[Question] Data Labeler vs. Presidio
I see many parallels between your Data Labeler and the Presidio project from Microsoft.
- Could you talk a little about the similarities and differences?
- Is the overall goal and focus the same?
- Have you run tests to compare accuracy and speed?
- Do you use any common NLP libraries under the hood?
I'm looking into which of the two is right for me and couldn't find a good comparison. I was hoping to get a little bit of insight from you as a starting point.
Thanks
Sorry for the delay in response. Here are my thoughts on your questions.
First, I can't speak to Presidio, so I'll explain more of the intent from the Data Profiler's perspective.

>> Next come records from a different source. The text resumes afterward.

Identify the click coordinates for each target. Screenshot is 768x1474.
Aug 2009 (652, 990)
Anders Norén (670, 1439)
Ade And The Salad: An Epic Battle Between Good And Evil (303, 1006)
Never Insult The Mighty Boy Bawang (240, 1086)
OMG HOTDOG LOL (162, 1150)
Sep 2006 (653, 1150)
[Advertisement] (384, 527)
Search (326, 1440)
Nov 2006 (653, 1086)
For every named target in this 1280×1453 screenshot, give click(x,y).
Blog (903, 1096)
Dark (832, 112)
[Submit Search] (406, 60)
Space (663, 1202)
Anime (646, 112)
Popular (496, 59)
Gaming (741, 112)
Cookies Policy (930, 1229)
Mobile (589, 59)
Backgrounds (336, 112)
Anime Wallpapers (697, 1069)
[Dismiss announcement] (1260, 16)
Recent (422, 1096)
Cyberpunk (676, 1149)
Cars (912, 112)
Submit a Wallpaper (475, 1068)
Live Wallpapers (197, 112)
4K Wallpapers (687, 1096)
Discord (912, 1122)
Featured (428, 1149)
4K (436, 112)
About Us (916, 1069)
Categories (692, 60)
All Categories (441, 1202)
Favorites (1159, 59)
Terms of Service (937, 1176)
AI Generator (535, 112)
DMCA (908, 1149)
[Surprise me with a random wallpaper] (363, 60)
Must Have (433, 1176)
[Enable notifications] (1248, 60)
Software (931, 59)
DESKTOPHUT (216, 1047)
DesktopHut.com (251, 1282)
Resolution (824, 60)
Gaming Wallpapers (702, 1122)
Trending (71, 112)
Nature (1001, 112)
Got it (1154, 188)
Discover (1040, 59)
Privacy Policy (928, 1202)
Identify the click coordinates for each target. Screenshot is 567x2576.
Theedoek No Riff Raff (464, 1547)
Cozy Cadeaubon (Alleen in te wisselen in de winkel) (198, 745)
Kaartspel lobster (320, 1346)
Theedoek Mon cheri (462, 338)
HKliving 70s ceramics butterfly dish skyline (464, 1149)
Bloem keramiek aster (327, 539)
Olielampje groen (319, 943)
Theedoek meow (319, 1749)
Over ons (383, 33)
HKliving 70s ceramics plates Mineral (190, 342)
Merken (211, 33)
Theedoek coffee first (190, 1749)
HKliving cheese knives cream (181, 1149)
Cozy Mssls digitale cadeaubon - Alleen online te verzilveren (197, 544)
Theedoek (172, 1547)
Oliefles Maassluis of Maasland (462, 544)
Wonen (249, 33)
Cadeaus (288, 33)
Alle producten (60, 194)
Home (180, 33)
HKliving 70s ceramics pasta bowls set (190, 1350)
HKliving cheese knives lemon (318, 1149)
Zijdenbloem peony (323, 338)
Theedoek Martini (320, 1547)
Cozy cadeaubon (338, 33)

The Data Profiler's intent is to provide an easy to use library for data insight. One component of that is identification of sensitive data as suggested by the Data Labeler. While the Data Labeler provides an out of the box solution for structured and unstructured identification, it generally tries to abstract Data Labelers to allow others to build their own components (pre/post processor and model) and make them shareable with others for reuse or integration into the profiling capabilities of the library.
Hence, if the current set of labels meets your needs, then no added work is required. However, the data labeler's allow you to set bring your own datasets to train (transfer learning or reinitialized) the models on the labels that meet your needs or develop your own labeling pipeline as well.
The current default model is a TensorFlow Char CNN model that can configured to apply word aggregation in the postprocessing. The preprocessing was optimized by pushing the character encoding into the model layers. As mentioned above, the final layer can adapt to the labels needed for your own needs provided you have the dataset to train the model after architecture change. Integration into the profiling can be done through setting profiling options.
If you have further questions, please don't hesitate to reach out again or even contribute to library as well.
Closing due to inactivity.